Learning Objectives#

  • Learn how a K-Nearest Neighbors (KNN) Classifier works and build one from scratch

  • Load a dataset and split it into training, validation, and testing sets

  • Understand what hyperparameters are and how to tune them using a validation set

  • Apply feature scaling (standardization) to improve model performance.

Task Instructions#

Save the flowcharts for each of your tasks in tp3_team_1_teamnumber.pdf. You will also need to include these flowcharts in your final report.

In this task, you’ll build a K-Nearest Neighbors (KNN) classifier. Your script will load a CSV dataset file that you created previously, split it into training, validation, and testing sets, and tune the model hyperparameters using the validation dataset. Remember to use the dataset containing the features you created in Section 12.2.3.

Note

For the functions described below, the order of arguments and outputs matters. Please ask TAs for guidance and explanation.

Step 1: Load Dataset Function#

Create a function named load_dataset

Arguments:

  • file_path (str): Path to the CSV file.

  • feature_cols (list of str): Names of columns to use as features

  • label_col (str): Name of the column containing binary labels (0 or 1)

  • shuffle (bool, default True): Whether to shuffle the data.

  • seed (int, default 42): Seed for reproducibility

Returns:

  • X: a NumPy array of features

  • y: a NumPy array of labels

The function must load the CSV file using pandas.read_csv(). Then, extract the feature columns (feature_cols) into array X, and the label column (label_col) into array y. To convert extracted subsets of a Pandas DataFrame into a Numpy array, you can use the .to_numpy() method. If shuffle is True, set the seed using np.random.seed(seed) and generate a shuffled index using np.random.permutation(len(y)). You can use this shuffled index to reorder X and y.

  • Code Snippet: The code snippet below demonstrates how to load the dataset. (We are giving it away, but please understand what it does!)

    def load_dataset(file_path, feature_cols, label_col, shuffle, seed=70):
     """
     Loads a dataset from a CSV file, separates features and labels,
     and optionally shuffles the data.
     """
     df = pd.read_csv(file_path)
     X = df[feature_cols].to_numpy()
     y = df[label_col].to_numpy()
    
     if shuffle:
         np.random.seed(seed)
         shuffled_indices = np.random.permutation(len(y))
         X = X[shuffled_indices]
         y = y[shuffled_indices]
    
     return X, y
    

Step 2: Train-Validation-Test Split Function#

Create a function named train_val_test_split that splits the data into an 80:10:10 ratio for training, validation, and testing.

Arguments:

  • X (NumPy array): an array of image features

  • y (NumPy array): an array of image labels

  • train_ratio (float): a decimal value indicating the proportion of data for training (default=0.8)

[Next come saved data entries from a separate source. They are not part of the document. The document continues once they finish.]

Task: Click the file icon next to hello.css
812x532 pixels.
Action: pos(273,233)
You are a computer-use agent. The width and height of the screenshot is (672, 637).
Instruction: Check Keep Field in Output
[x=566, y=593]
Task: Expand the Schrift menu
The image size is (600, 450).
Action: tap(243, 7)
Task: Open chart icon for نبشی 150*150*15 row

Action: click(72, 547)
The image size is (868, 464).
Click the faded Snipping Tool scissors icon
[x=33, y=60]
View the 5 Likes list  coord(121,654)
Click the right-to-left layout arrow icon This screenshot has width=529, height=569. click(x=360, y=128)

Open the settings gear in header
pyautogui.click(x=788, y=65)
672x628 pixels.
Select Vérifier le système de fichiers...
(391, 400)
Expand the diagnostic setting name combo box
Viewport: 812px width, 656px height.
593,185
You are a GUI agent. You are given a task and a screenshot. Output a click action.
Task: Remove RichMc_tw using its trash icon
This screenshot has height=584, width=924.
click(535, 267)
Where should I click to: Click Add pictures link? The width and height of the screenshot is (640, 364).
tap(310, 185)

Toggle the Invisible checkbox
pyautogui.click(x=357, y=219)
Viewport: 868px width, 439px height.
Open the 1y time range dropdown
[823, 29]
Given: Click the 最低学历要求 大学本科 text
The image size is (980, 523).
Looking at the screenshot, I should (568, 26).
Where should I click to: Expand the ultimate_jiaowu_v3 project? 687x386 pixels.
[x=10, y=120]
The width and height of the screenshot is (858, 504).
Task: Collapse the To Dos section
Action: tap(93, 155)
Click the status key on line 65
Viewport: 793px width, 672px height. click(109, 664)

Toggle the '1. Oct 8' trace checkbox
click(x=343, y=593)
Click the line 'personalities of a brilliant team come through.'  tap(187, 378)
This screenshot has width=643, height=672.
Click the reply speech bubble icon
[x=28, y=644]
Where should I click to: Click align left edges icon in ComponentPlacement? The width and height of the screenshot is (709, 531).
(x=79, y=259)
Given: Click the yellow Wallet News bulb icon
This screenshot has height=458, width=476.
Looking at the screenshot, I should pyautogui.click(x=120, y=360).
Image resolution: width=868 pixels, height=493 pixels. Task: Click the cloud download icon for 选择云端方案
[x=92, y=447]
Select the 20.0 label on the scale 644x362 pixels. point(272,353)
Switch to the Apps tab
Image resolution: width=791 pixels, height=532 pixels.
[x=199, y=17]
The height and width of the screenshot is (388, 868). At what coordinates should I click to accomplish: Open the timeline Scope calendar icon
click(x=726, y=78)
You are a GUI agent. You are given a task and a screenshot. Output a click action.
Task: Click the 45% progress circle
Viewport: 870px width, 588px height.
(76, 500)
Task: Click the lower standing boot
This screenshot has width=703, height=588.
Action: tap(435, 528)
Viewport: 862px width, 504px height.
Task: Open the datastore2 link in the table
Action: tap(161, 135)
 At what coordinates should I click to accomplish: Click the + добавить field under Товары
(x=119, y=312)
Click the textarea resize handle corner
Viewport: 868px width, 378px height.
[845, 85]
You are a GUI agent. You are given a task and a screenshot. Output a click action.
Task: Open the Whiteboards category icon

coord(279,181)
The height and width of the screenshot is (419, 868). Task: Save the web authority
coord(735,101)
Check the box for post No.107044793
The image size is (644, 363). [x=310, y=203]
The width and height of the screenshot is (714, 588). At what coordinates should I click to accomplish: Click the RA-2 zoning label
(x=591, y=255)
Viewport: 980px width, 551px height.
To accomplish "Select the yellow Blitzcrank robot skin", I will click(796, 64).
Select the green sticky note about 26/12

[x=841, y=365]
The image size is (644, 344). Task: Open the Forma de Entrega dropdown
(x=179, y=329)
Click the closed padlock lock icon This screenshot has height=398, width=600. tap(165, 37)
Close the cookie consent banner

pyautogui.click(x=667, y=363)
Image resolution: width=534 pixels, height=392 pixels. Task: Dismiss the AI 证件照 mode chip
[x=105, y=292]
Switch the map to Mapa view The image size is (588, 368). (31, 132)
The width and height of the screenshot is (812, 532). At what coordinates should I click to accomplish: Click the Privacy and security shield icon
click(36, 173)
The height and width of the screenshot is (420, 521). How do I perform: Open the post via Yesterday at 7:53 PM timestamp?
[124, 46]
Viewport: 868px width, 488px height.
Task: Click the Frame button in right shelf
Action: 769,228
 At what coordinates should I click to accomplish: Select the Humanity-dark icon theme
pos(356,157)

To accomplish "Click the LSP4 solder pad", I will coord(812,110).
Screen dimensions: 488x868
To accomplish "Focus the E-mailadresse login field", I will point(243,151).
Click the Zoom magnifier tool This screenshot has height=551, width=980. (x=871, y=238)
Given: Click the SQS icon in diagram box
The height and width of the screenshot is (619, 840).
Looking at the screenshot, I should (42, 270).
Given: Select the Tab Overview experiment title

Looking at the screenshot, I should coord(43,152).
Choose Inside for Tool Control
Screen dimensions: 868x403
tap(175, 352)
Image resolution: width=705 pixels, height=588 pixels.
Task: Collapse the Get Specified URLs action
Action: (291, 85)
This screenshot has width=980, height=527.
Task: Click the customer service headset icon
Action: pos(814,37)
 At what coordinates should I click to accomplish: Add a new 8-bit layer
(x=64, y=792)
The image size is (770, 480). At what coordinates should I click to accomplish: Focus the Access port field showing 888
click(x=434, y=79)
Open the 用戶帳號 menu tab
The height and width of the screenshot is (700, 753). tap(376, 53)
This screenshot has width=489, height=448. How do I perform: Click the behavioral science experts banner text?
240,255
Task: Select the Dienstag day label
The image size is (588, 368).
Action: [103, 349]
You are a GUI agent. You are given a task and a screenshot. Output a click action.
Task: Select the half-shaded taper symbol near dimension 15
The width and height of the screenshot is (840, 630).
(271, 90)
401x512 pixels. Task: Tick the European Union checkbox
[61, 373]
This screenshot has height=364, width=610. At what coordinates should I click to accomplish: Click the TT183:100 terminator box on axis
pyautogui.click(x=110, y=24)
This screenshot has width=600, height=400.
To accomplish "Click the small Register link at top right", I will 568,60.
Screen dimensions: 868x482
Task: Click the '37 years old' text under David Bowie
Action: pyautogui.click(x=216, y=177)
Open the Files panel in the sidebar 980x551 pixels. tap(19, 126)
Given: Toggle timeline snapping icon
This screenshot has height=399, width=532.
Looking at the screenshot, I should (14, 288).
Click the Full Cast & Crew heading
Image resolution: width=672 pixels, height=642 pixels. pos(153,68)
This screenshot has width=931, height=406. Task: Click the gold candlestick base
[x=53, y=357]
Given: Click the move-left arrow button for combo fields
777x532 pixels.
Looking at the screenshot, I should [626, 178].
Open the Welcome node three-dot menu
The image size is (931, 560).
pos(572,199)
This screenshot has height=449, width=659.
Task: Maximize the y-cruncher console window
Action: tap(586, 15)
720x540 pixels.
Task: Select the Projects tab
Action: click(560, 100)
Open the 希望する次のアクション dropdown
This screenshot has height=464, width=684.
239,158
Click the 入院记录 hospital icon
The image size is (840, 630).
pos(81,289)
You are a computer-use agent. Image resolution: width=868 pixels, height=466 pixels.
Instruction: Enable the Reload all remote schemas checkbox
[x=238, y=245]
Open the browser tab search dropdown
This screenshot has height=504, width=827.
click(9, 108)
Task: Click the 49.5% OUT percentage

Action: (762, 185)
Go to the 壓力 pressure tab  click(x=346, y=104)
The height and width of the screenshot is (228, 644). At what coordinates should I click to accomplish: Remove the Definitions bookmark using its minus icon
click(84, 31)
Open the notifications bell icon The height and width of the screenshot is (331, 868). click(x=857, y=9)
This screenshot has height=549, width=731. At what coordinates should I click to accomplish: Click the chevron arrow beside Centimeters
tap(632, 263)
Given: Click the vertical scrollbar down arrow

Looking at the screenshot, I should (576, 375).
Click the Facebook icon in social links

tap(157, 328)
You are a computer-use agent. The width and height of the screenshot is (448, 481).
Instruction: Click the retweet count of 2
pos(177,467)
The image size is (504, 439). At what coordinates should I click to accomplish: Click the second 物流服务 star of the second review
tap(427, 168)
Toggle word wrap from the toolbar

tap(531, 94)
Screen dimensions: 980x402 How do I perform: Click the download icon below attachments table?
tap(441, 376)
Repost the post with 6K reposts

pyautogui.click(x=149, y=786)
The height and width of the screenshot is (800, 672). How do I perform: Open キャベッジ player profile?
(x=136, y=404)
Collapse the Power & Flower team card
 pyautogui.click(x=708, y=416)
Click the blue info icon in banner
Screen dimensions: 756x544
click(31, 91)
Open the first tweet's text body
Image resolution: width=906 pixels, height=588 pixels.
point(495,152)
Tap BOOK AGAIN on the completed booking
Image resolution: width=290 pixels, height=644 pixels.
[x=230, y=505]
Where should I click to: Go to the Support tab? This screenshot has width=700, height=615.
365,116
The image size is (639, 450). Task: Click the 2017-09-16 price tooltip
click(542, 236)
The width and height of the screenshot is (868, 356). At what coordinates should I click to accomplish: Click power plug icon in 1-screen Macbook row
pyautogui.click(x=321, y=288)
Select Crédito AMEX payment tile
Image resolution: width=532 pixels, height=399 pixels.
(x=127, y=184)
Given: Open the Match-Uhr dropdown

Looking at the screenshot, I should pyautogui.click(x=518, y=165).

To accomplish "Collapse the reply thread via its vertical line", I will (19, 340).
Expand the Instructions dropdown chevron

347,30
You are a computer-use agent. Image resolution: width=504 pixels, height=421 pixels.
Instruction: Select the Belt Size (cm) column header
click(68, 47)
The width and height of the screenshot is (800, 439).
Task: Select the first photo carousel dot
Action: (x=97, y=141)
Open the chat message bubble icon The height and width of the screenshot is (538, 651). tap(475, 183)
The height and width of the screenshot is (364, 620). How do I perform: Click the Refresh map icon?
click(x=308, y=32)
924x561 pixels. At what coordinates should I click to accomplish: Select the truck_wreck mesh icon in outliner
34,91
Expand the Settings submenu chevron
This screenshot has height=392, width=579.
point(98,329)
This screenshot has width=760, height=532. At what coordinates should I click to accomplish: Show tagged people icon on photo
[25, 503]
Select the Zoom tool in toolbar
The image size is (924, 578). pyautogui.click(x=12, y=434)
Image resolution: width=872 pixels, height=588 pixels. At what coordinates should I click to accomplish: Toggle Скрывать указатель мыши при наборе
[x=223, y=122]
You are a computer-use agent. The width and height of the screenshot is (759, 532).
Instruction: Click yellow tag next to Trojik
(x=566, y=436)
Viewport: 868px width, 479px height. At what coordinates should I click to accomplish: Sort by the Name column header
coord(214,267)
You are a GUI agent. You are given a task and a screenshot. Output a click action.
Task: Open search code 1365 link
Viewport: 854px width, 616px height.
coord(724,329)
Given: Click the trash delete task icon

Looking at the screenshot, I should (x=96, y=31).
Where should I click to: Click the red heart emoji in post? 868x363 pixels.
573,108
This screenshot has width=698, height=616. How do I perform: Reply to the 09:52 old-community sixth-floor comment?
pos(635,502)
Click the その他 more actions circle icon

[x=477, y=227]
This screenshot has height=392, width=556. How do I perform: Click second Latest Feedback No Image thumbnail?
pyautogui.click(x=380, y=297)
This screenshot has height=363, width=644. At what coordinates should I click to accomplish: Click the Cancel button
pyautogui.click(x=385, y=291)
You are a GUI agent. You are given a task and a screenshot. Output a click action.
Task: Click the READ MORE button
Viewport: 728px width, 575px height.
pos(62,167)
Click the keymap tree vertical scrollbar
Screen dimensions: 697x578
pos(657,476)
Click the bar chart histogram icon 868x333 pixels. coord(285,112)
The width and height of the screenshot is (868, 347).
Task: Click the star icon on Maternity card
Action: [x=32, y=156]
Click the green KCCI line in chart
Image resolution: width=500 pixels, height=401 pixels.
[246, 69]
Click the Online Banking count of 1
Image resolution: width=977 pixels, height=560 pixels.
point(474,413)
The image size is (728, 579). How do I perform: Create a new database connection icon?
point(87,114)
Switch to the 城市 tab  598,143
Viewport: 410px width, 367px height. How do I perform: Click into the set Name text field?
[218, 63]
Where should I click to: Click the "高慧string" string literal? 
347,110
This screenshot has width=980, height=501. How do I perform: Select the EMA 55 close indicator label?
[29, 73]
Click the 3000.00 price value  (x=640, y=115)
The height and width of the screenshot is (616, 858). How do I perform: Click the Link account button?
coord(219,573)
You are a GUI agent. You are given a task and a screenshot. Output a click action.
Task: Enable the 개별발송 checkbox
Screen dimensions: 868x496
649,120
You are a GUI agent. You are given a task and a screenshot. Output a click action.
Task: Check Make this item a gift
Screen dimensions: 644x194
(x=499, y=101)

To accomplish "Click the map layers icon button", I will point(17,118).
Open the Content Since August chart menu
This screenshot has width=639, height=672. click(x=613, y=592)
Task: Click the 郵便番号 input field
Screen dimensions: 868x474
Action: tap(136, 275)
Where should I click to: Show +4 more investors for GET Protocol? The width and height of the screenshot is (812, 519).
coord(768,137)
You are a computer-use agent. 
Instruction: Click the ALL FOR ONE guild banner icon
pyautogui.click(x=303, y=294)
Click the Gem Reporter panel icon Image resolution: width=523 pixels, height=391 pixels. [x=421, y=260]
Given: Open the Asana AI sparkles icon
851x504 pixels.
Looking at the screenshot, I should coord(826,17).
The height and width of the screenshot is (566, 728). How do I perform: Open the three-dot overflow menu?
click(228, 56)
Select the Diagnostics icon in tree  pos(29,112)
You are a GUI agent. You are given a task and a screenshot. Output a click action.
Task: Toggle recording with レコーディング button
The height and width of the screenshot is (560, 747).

  • val_ratio (float): a decimal value indicating the proportion of data for validation (default=0.1)

  • test_ratio (float): a decimal value indicating the proportion of data for testing (default=0.1)

Returns:

  • X_train: a NumPy array of training features

  • y_train: a NumPy array of training labels

  • X_val: a NumPy array of validation features

  • y_val: a NumPy array of validation labels

  • X_test: a NumPy array of testing features

  • y_test: a NumPy array of testing labels

This function should ensure that the three ratios sum up to 1. Use the ratios to allocate the rows of the features and labels. For example, if the default ratios are used, simply allocate the first 80% of X rows to X_train & he first 80% of y rows to y_train, the next 10% for validation, the final 10% for testing.

Note

Ensure you do not skip any rows and that the number of rows in train, validation, and test sum up to the number of rows in the original dataset.

Step 3: Feature Scaling Function#

Create a function named scale_features that scales the feature data for training, validation, and testing.

Arguments:

  • X_train (NumPy array): an array of training image features

  • X_val (NumPy array): an array of validation image features

  • X_test (NumPy array): an array of testing image features

Returns:

  • X_train_scaled (NumPy array): a scaled array of training image features

  • X_val_scaled (NumPy array): a scaled array of validation image features

  • X_test_scaled (NumPy array): a scaled array of testing image features

The function should calculate the mean and standard deviation of the columns in X_train. Use the mean and standard deviation to scale each column using the formula below:

X_train_scaled = (X_train - mean) / std_dev

Step 4: Metrics Function#

Create a function named calculate_metrics that evaluates your model’s prediction by returning the accuracy and error.

Arguments:

  • predicted_labels (NumPy array): a 1-dimensional array containing classId predictions

  • true_labels (NumPy array): a 1-dimensional array containing the actual classId

Returns:

  • accuracy (float): the proportion of correct predictions

  • error (float): the proportion of incorrect predictions

The function should compare the predicted labels to the true labels. Accuracy is the fraction of correct predictions. The error rate is 1 - accuracy

Step 5: KNN Individual Prediction#

Create a function named knn_single_prediction that predicts the class for a single data point given its features.

Arguments:

  • new_example (NumPy array): an array containing the features of a new example for which you want to predict the class

  • X_train (NumPy array): an array of training image features

  • y_train (NumPy array): an array of training image labels

  • k (int): the number of nearest neighbors

Returns:

  • predicted_label (int): 0 for stop sign, 1 for right turn

The function should calculate the Euclidean distance from the new_example to every example in X_train using np.linalg.norm(). Find the k training examples with the least distances (the “nearest neighbors”) from the new_example. Determine the most frequent label among those nearest neighbors (this is the “majority vote”). Return this label.

Note

We highly recommend asking a TA for help with this function as there are many ways to reduce the runtime of your code by making this function run efficiently.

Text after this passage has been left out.